Today, my youngest turns four.
As I always do on each of the kids’ birthdays, I’m reflecting on the circumstances of his birth: when and how it started (pathetic, infrequent contractions the day after his due date); how long it took (4 hours of active labor); those final moments before we met him (in the tub!); and holding him in my arms for the first time (always a moment of pure ecstasy).
For me, birth has been the single most empowering experience of my life. It’s incredibly difficult and painful (and often long), but the reward is great, even when that little boy now pretends he can’t hear me calling his name.
Lately I’ve been comparing childbirth to writing, though not in the way you might think. Yes, there is a parallel to draw between childbirth and “giving birth” to a book. But my recent comparison is focused more on a writing career than on writing itself.
Building a writing career is a process, just like birthing a baby. There are steps you have to take, many of which I haven’t even touched yet (but I’m trying!). You can’t push until you’re dilated, and you can’t query agents or pitch a novel until you have a polished manuscript.

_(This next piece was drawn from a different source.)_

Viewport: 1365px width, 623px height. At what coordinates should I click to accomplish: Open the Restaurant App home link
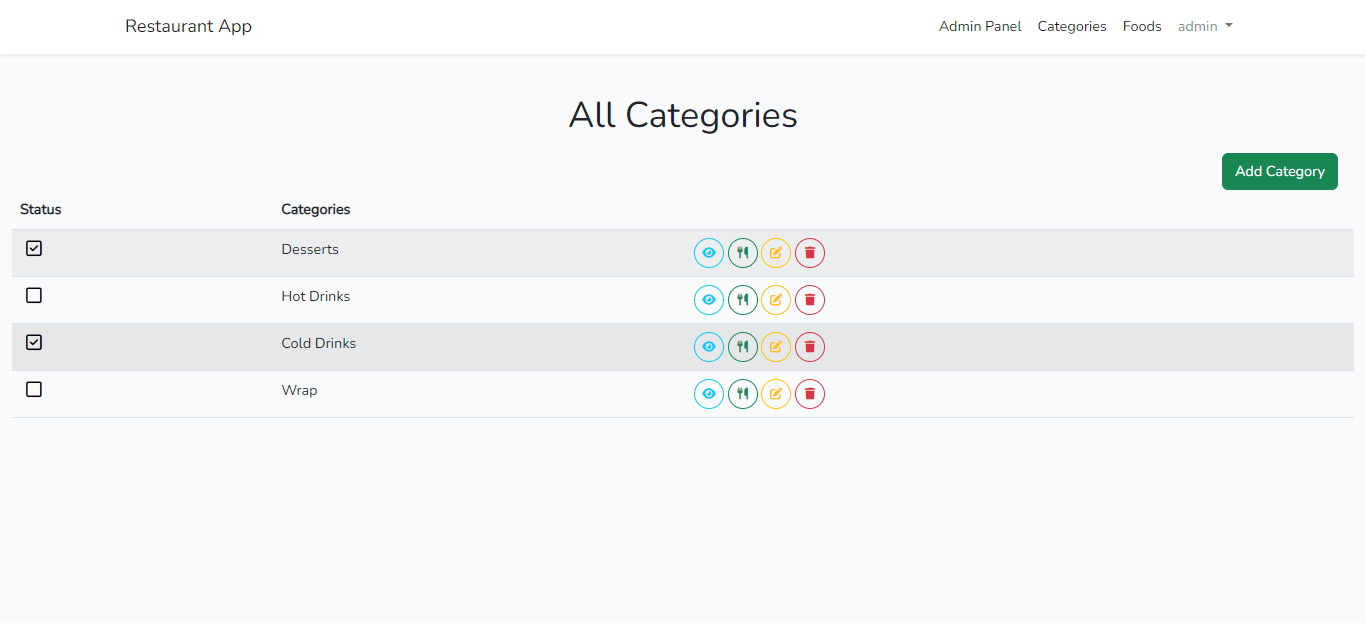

There are moments when I’m tired, exhausted, and beyond discouraged. I feel like I just can’t go on another minute. I can’t send another query or stomach another rejection or make another big change to the story. They call this “transition” in childbirth, and it’s often only moments before it’s time to push. I can only hope that the more frustrating, I-want-to-give-up moments I have with writing, the closer I am to realizing my dream.
But the most important parallel is that there is no such thing as normal. Even my own four births were very different from one another. Billions of women have had babies in the history of time, and each birth is unique.
So is each writing career unique. There is no “normal” or “typical” against which to measure success. Do some people get representation for and sell their first novel? Yes. Do some people have to write two or four or ten novels first? Yes. Do some people publish their debut at 22 years old? Yes. 67 years old? Yes. Do some people get a polished manuscript after five drafts? Yes? 50 drafts? Yes.
And that’s why I’ve stopped comparing myself to other writers/authors and their journeys, the same way I stopped, during my first labor, comparing myself to the woman in the next room who gave birth two hours after she arrived at the hospital. (I had already been there 24 hours and was still almost that far away from my eventual c-section.) Instead, I celebrate with writers and look forward to my own exciting announcements on Twitter. Because one way or another, they will come.
Comparison can be a thief of joy. It can also be a call to action. The only things that are important are to keep writing, keep fighting, and remember that the only journey that matters is my own.